Um inconsciente preso ao passado

Crítica da peça Valsa Nº 6, dirigida por Claudio Torres Gonzaga

24 de novembro de 2012 Críticas
Foto: Divulgação.

A primeira visão da cena identifica um quadro onírico em que objetos empilhados tais como cadeiras, mesas, uma cômoda, teclas de piano suspensas e outros se amalgamam com o Espaço Tom Jobim – Galpão. Os objetos parecem retidos. Concretização plástica perceptual de Sônia, menina morta aos 15 anos que recompõe a trajetória de sua vida por meio de fragmentos de memória – personagem de Valsa Nº 6, único monólogo escrito por Nelson Rodrigues. Esta motivação material é a expressão com a qual a direção de Claudio Torres Gonzaga marca a encenação como forte elemento de teatralidade. É visível na cenografia de Sérgio Marimba o desejo de mimetismo da personagem, ou por outra, sua indelével condição de prisioneira do passado – coerência sustentada pela composição dramática que nos propõe um modo de conhecimento da personagem do clássico texto rodriguiano.

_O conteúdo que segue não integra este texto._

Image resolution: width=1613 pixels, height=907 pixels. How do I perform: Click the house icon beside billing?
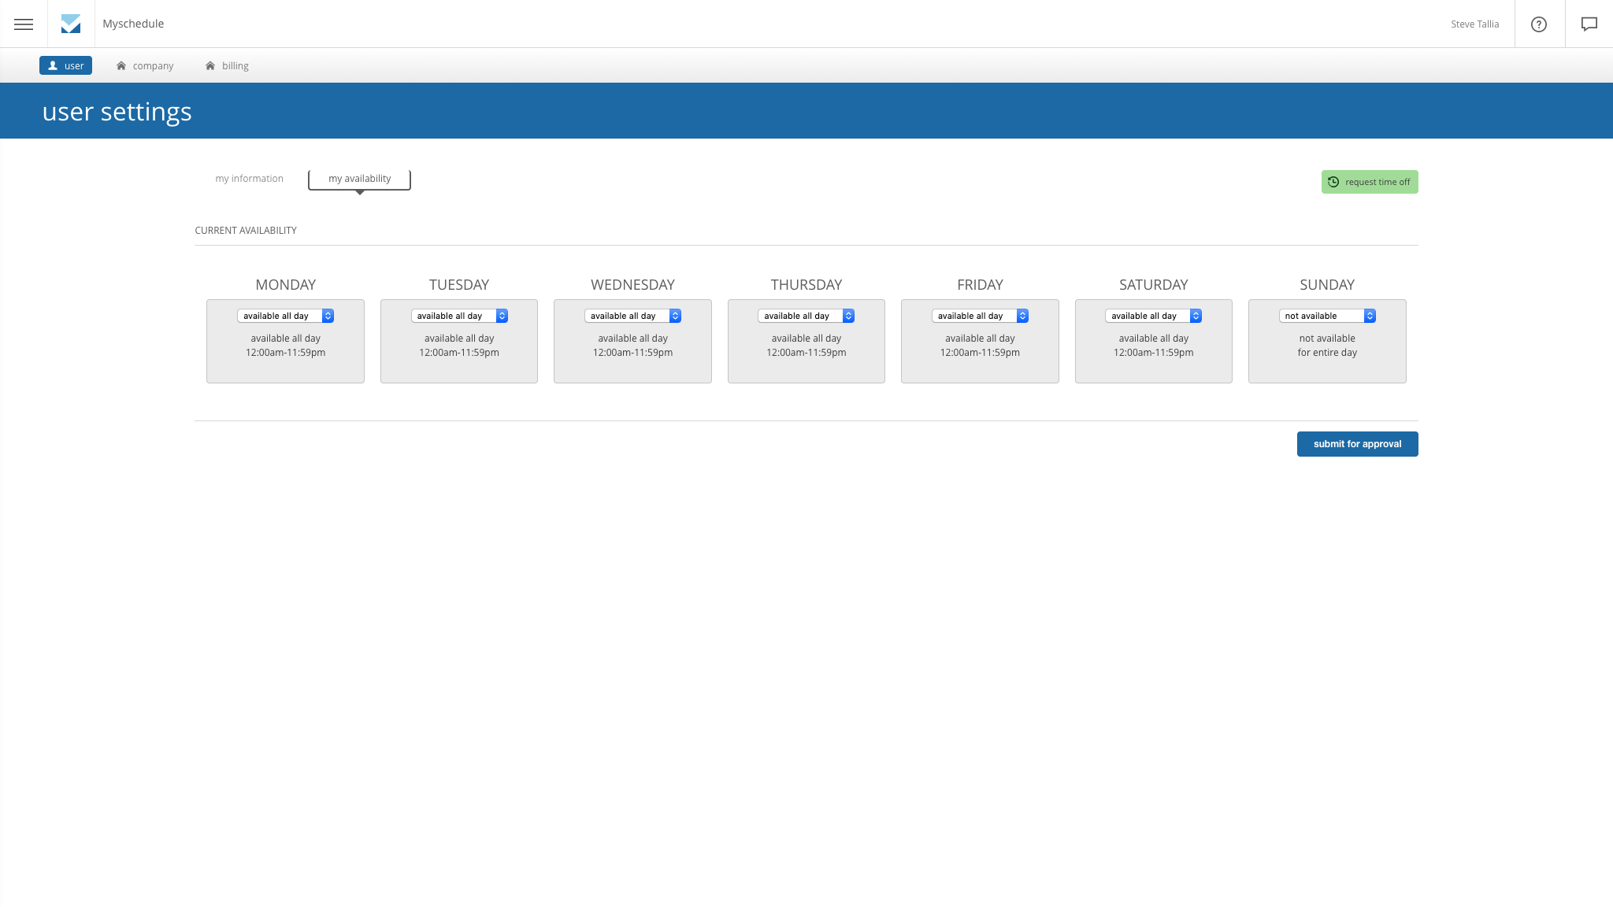tap(210, 66)
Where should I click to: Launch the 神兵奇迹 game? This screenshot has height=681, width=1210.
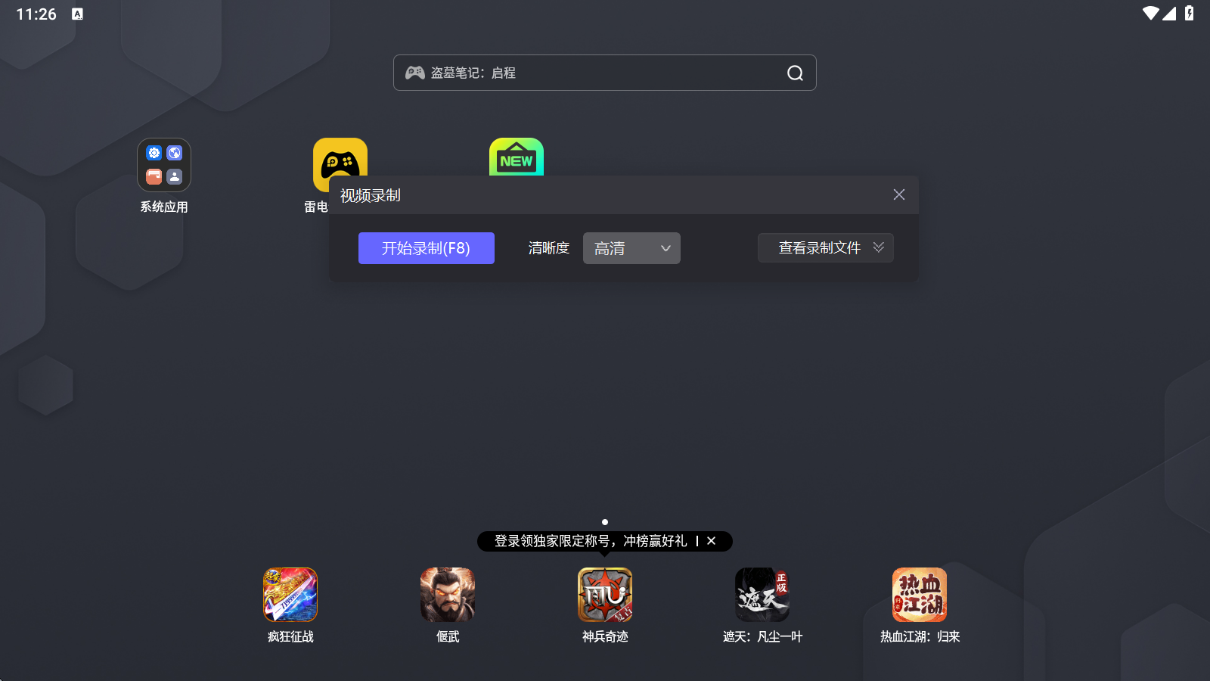pyautogui.click(x=604, y=595)

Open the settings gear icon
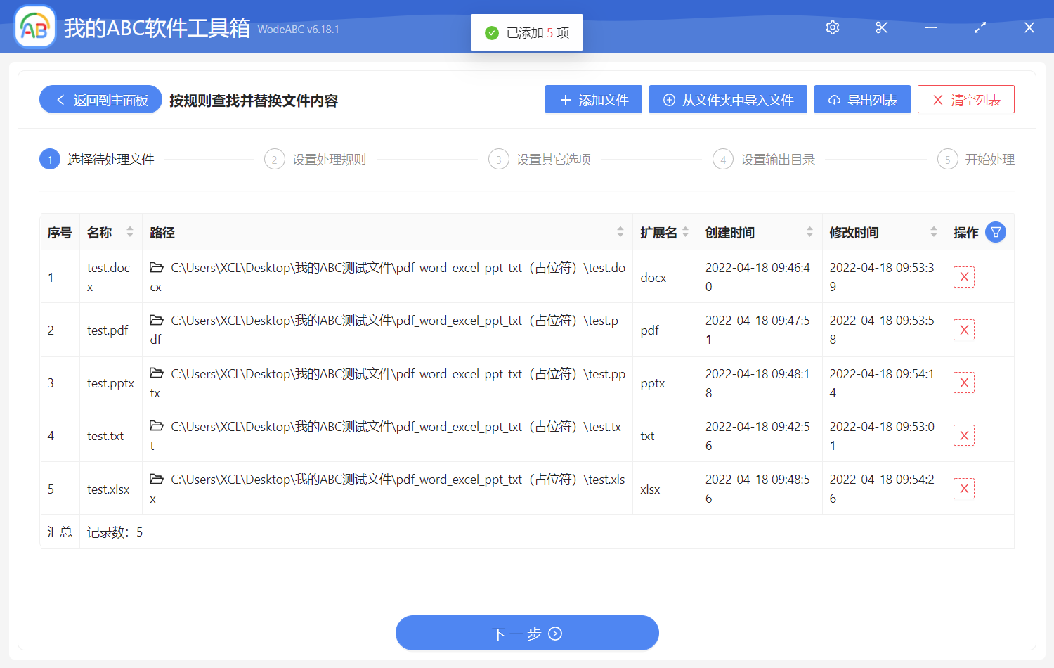pyautogui.click(x=832, y=27)
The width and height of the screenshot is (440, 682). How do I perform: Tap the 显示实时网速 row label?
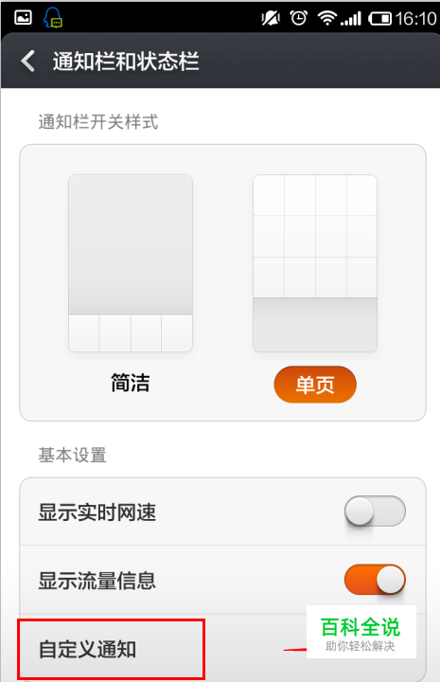(97, 512)
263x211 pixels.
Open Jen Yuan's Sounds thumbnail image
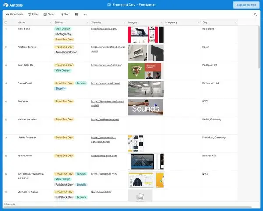point(146,107)
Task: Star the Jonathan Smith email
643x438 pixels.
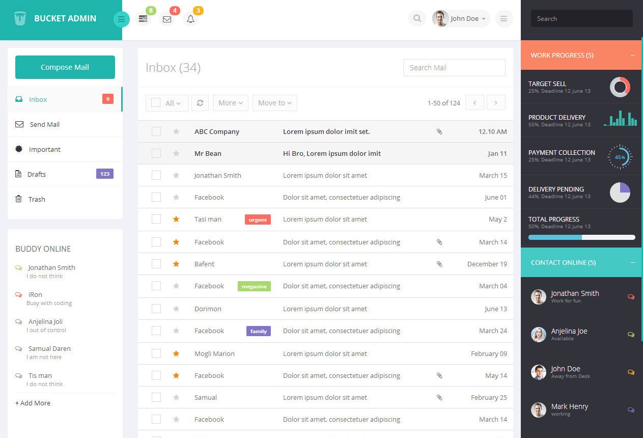Action: click(x=176, y=175)
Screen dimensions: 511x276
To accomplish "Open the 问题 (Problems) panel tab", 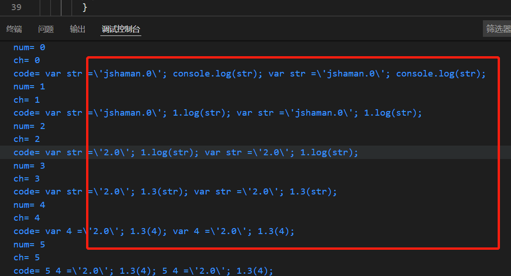I will (x=46, y=29).
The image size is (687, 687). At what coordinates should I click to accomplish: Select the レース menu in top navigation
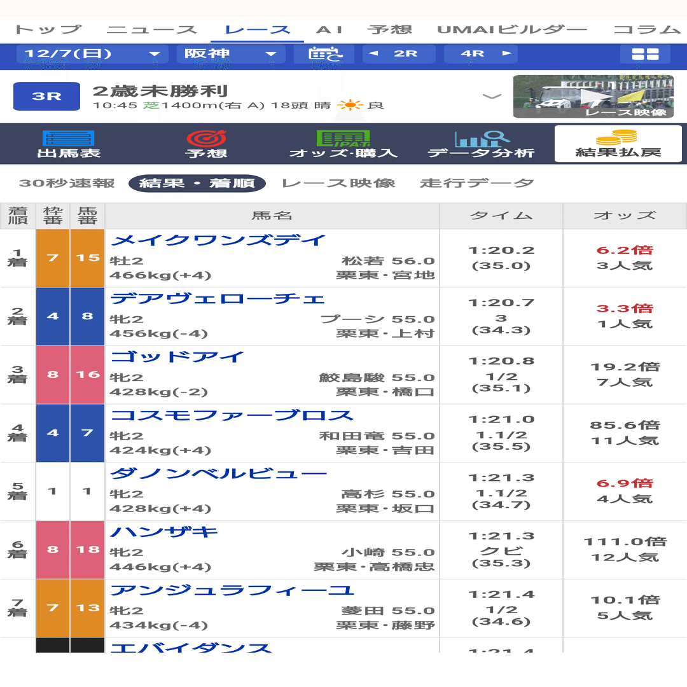(257, 28)
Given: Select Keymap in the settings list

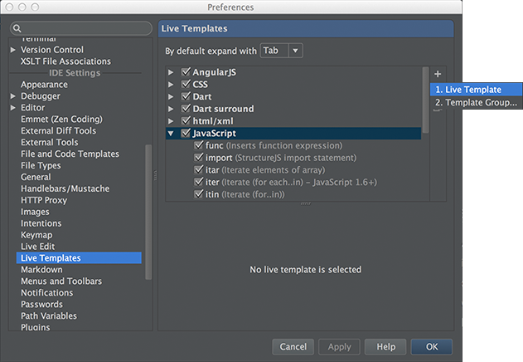Looking at the screenshot, I should point(36,235).
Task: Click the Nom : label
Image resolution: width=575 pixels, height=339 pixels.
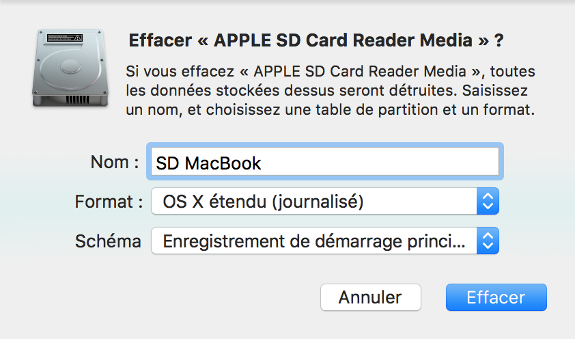Action: (115, 162)
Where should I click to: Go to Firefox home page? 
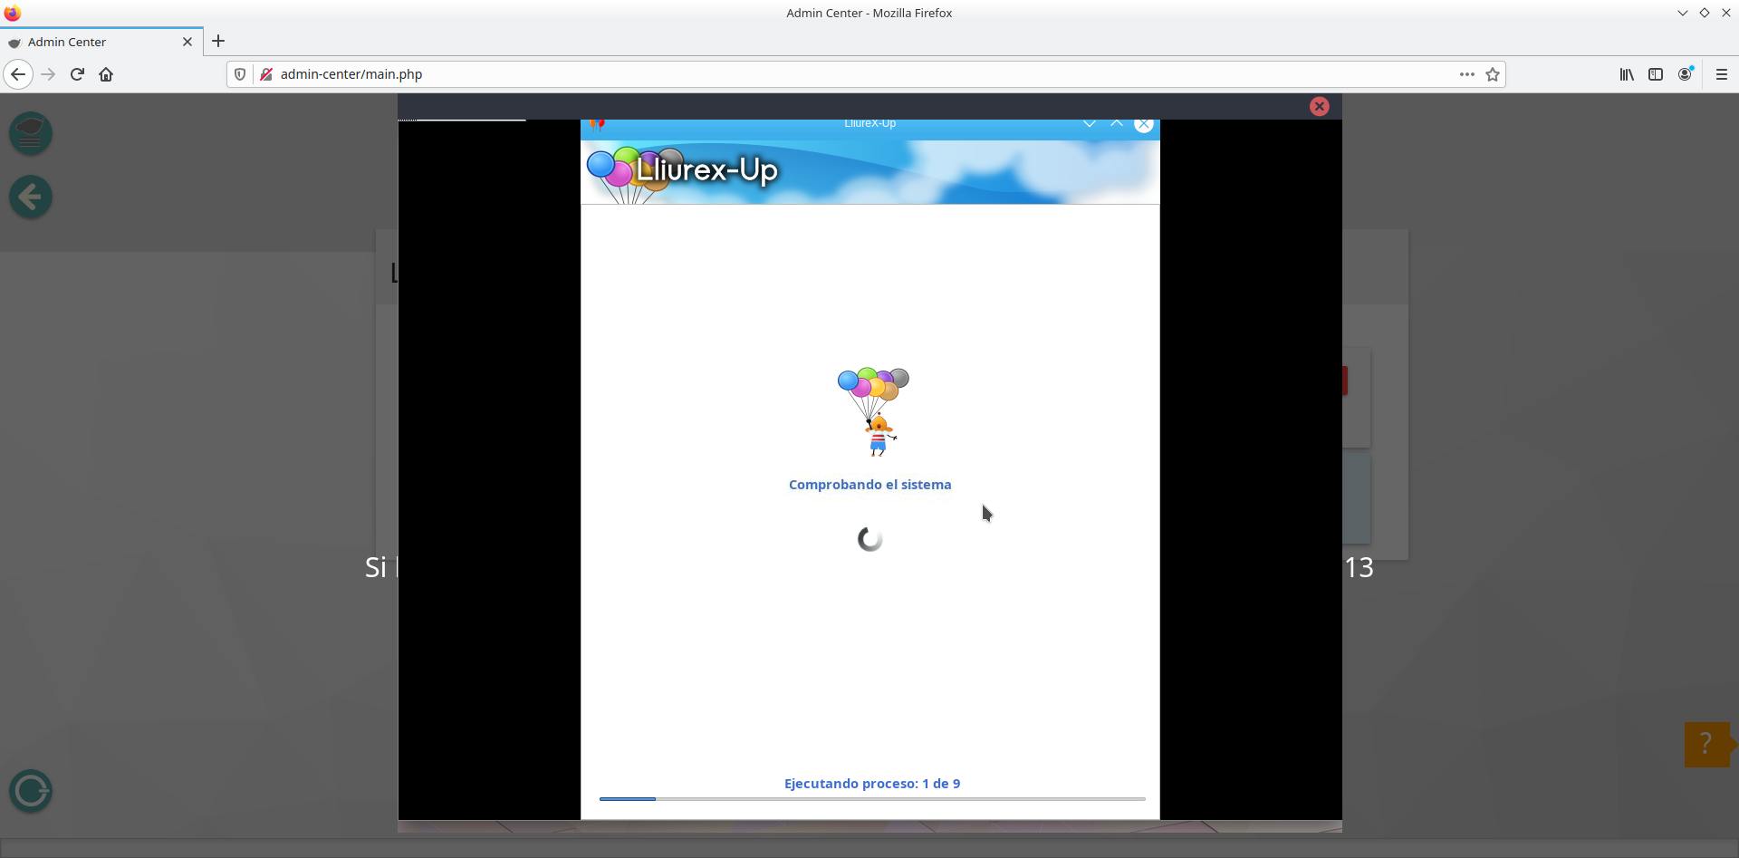[106, 74]
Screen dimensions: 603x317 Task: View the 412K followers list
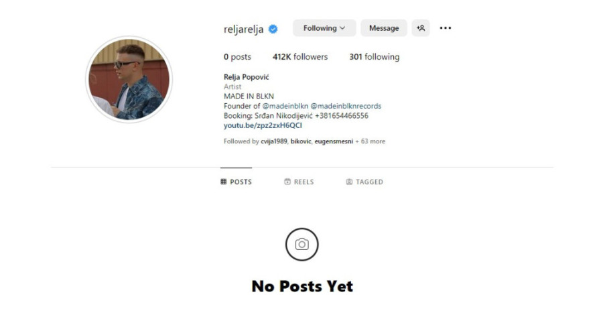click(300, 57)
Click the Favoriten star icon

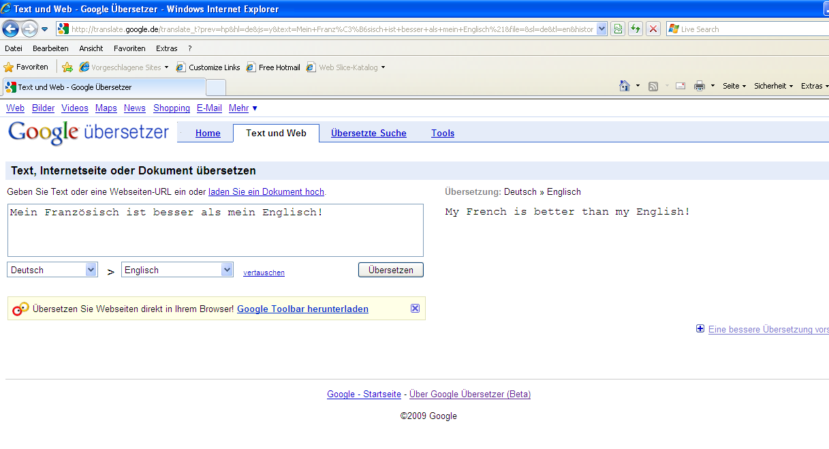(9, 67)
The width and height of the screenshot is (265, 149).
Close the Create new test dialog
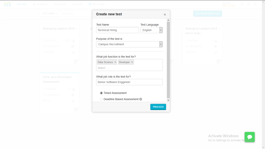pyautogui.click(x=165, y=15)
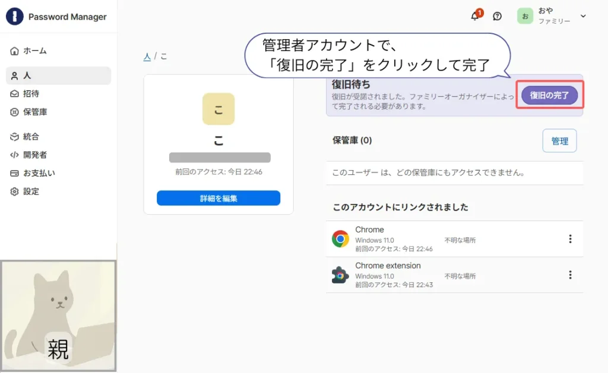The width and height of the screenshot is (608, 373).
Task: Open the three-dot menu for Chrome
Action: [x=571, y=238]
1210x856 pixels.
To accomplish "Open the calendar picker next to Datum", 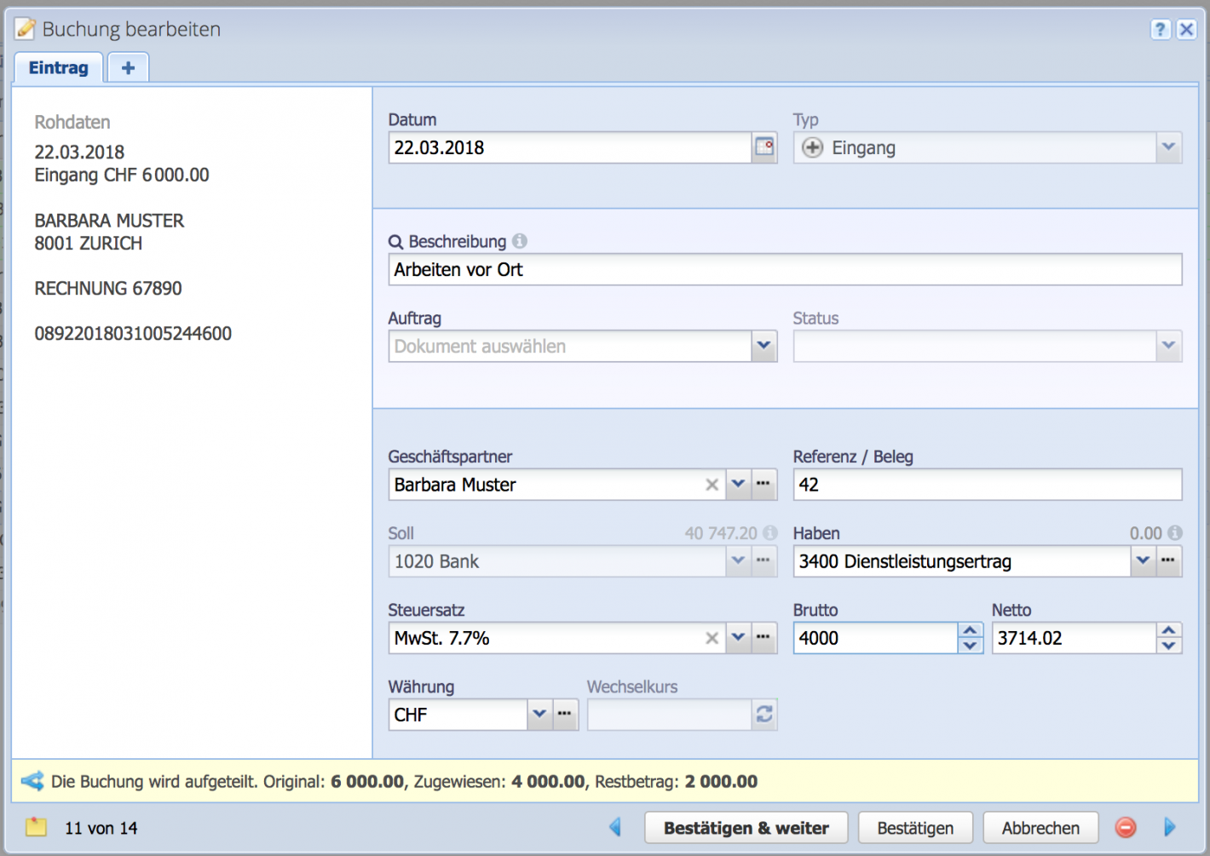I will tap(764, 147).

A personagem é violentamente assassinada enquanto toca a Valsa Nº 6 de Chopin. A memória da menina fica paralisada na obsessão pela valsa, a qual é destinada a tocar ao piano na eternidade ficcional. A excelente trilha sonora de Tomás Gonzaga se dá como os fragmentos de memória da personagem desvendando os acontecimentos de seu passado. A singularidade da direção materializou esteticamente o mote da prisão.

A atriz Luisa Thiré constrói sua Sônia com proveito do trânsito entre as diferentes figuras, expondo uma atuação sensível e sem cair nas armadilhas de exageros. A situação fronteiriça da personagem adolescente é a própria condição de sua tragicidade, que se dá em confronto com a solidez de uma imaginada e criticada classe média. Estes espaços fronteiriços aparecem na atuação e seu modo mais extremo, ou seja, os momentos em que o limiar alucinatório se instaura, surgem por meio do desenho de movimento de Kika Freire como reverberações corporais de acordes musicas – reverberação física do toque nas teclas do piano. É como se a recusa à classe média surgisse no corpo que deseja se prolongar, sair daquele espaço e, ao mesmo tempo, esse corpo mostrasse suas próprias amarras. Não deixa de ser uma espécie de materialização do fluxo inconsciente do discurso.

O figurino criado por Teca Fichinski é uma bela transfiguração do inconsciente que se prende ao passado e possibilita o aparecimento de uma condição de selvageria. É como se a personagem fosse um animal que, não tendo saída para sua domesticação forçada, tem seu ponto de fuga delimitado. A cor clara do figurino ainda nos remete à inocência, ou às frágeis possibilidades de rebelião frente ao social que constrange Sônia e que a levou à morte.